Após o parto, ela resolveu realizar outro teste mais aprofundado na própria maternidade, mas não recebeu o resultado. O PCS Lab Saleme alegava que a responsabilidade da entrega do laudo era do hospital e o hospital dizia que era do laboratório. Ela então fez um novo teste em outro laboratório. Em 26 dias, no dia 10 de outubro, conseguiu esclarecer que nem ela, nem o marido e nem a filha estavam infectados.

"Fui à sede de Nova Iguaçu e me disseram que não era meu direito pegar o resultado. Só depois que ameacei processar e chamar a imprensa, que emitiram meu resultado, em janeiro desse ano", explicou. Ela disse ainda que até hoje não superou o acontecido. "Por razões de plano de saúde, eu faço terapia na mesma rua da sede do PCS Laboratórios, e passar por lá me entristece e me faz reviver tudo que vivi", diz.
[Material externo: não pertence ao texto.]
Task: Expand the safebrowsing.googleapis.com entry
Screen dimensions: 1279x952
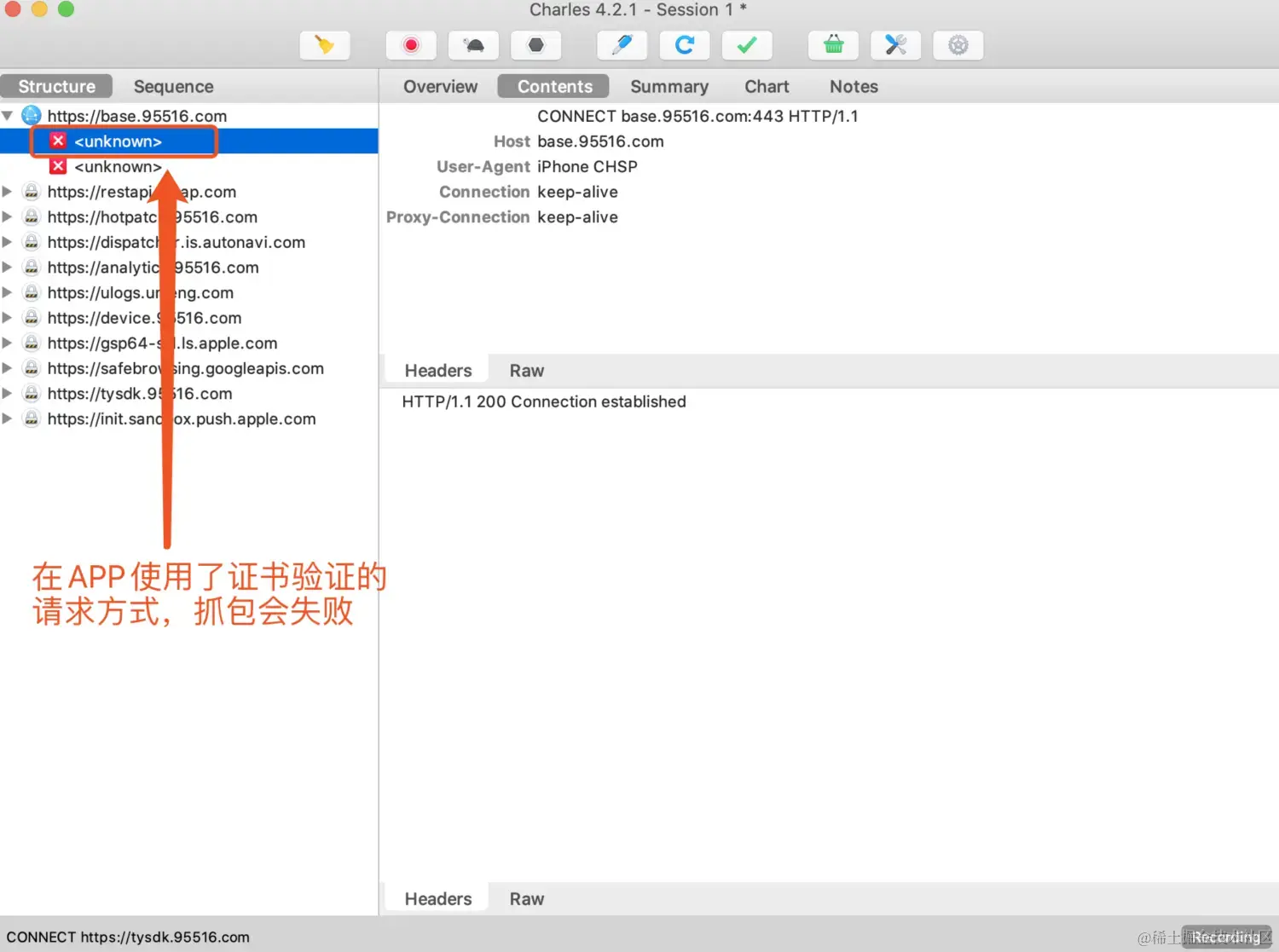Action: tap(9, 368)
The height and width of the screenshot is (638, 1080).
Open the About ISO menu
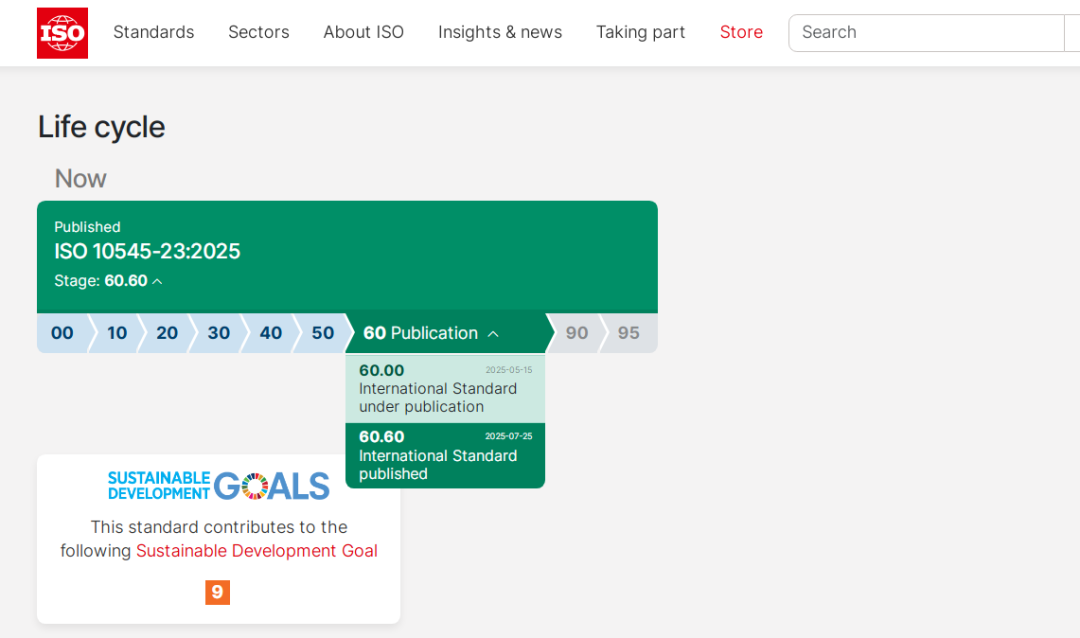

Ao G1, a direção da NeoMater afirmou que "em razão do sigilo" não pode comentar e que "a paciente em questão recebeu todos os esclarecimentos devidos durante a permanência na unidade”. Alegando ainda que, após a alta, mantiveram à disposição todos os resultados dos exames feitos e o acesso ao prontuário.

Já o PCS Lab Saleme disse que “o resultado do terceiro teste da gestante estava disponível desde o dia 29/09/23, mesma data em que foi acessado pela maternidade" e que, entre 14 de janeiro a 12 de outubro, o resultado teria sido impresso 12 vezes pela equipe da maternidade, conforme registro do sistema. Acrescentando, ao G1, que “é responsabilidade dos hospitais informar os resultados de exames de pacientes atendidos ou internados nessas unidades". Eles não comentaram o erro no exame.